UP: No, I didn’t have many contacts, but we’re not very friends, or strong friends. When he had the accident for his wife I wrote an email to him so he called my sister and he asked for my telephone number and he called me just 2 or 3 days after the accident. I was training in the sea with my team and some friends and plenty of people having dinner and he called me.

AG: Were there any moments in your freediving career that were turning points, i.e. one particular moment that really changed the course of your life or your freediving career?

UP: No, perhaps only in the beginning. When you spend nearly 25 years at school or university you can leave and realise that’s not what you want to do with your life. This was how I felt. I choose to pursue a career in freediving and follow the sea. That was probably the most important decision I made in my life. I can’t remember a particular moment during the last 12 years than really changed my life. It was a gradual discovery of everything. Whenever you go in the water are able to completely open your mind and understand yourself and your body. This is what I wanted. So there was no particular moment but gradually many moments together.

Umberto & Alun

AG: Do you have any regrets in your freediving career?

UP: No. If I could go back 15 years I would do exactly the same things. Jaques Mayol told me many times “Remember, Umberto, when you’re old it’s better to leave only souvenirs rather than regrets”. I think I have many souvenirs and I don’t regret anything. Maybe I regret not using the monofin for constant weight!”

AG: I heard you’re close to you sister Stephania. How has she has supported you with your freediving career over the years?

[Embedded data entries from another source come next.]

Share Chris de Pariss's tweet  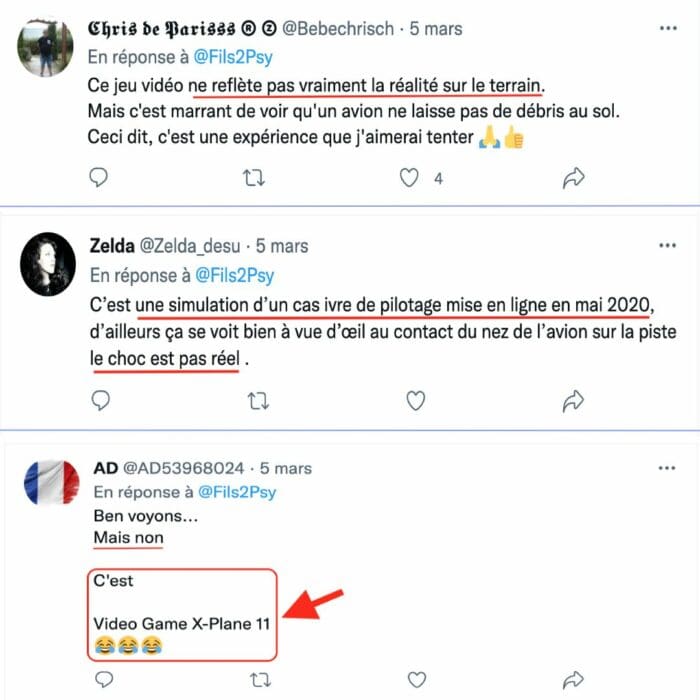573,178
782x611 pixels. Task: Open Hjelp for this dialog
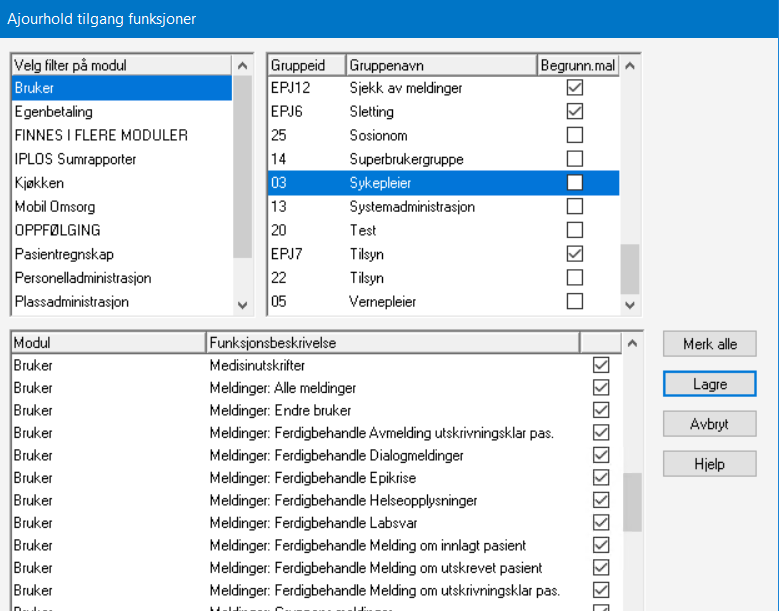709,464
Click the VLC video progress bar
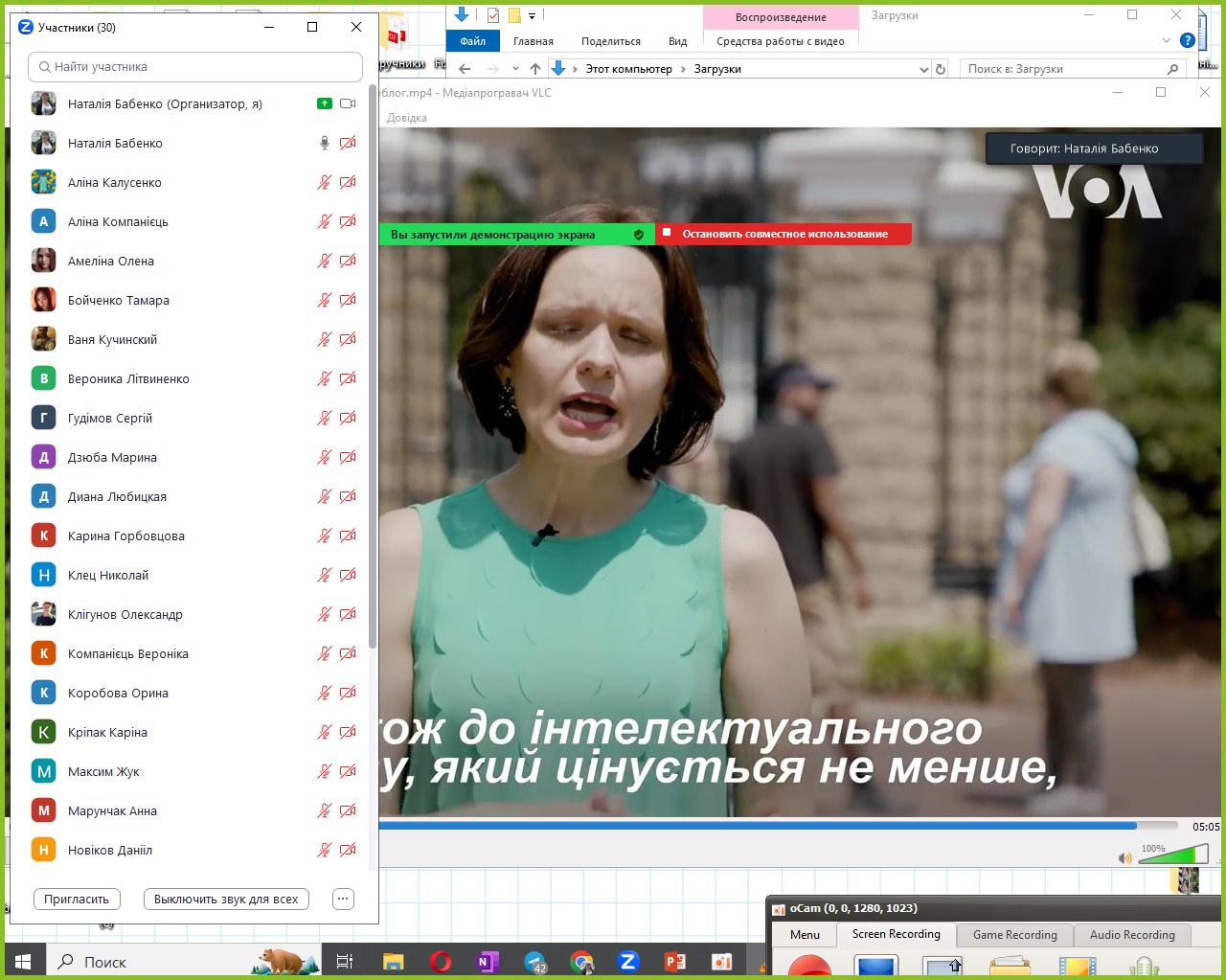 click(757, 825)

UP: Stephania was like my manager. She helped me with many things, such as the organisation of records, my important contacts, dealing with my agent and organising my schedule. She was very important. I think it’s better to have a person like a sister or someone close to you as a manager, because you’re sure that the person has your best interests at heart. So I was very lucky in this sense to have my family close to me and my sister working for me. She has never worked for me 100% because she has her own job too, but I knew I could always rely on her help and that was very important psychologically. She’s still working for me now because I am travelling all the time,and so many people call her asking for information or whatever.

AG: What are your long term plans or ambitions in your life or in freediving in general?

UP: I don’t know. Probably having a little Pelizzari but I really don’t know. I’d like to have a baby but for what I’m doing now it’s not possible. I spend 8-10 months a year travelling around the world, and I like doing that. If you want to be a father you have to be there, so at the moment it’s just a fantasy belonging to my nature. I could be ready in my mind but I’m not ready in reality. That could be an important goal, more important than any world record.